* TO DO *
Down to the last line, restate the records word for word, but not the pictures.

START RECORDS

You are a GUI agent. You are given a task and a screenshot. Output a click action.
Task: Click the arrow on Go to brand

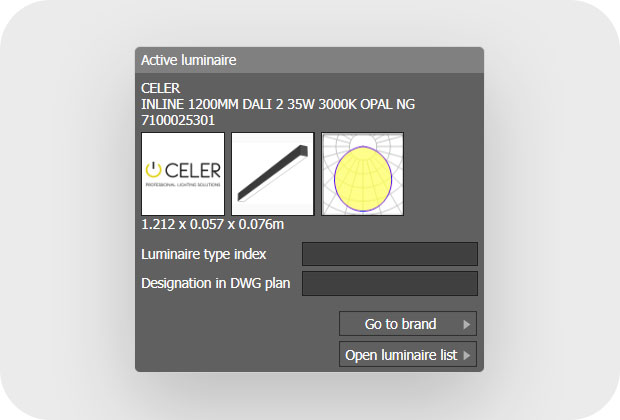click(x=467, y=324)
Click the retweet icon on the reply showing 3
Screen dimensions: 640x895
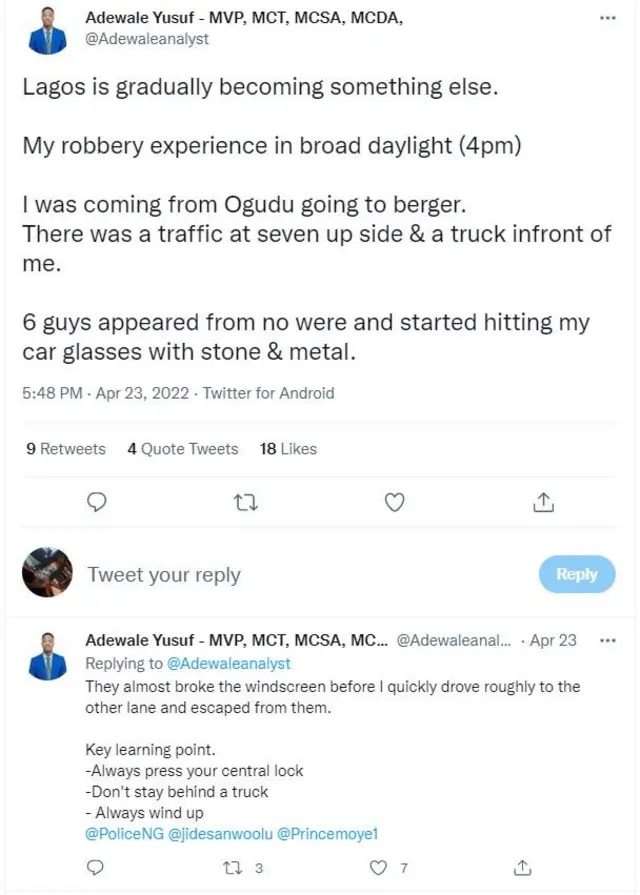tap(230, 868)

END RECORDS

* FINISHED EXERCISE *
You are a GUI agent. You are given a task and a screenshot. Output a click action.
Task: Click the arrow on Go to brand

click(x=467, y=324)
Click the retweet icon on the reply showing 3
Screen dimensions: 640x895
tap(230, 868)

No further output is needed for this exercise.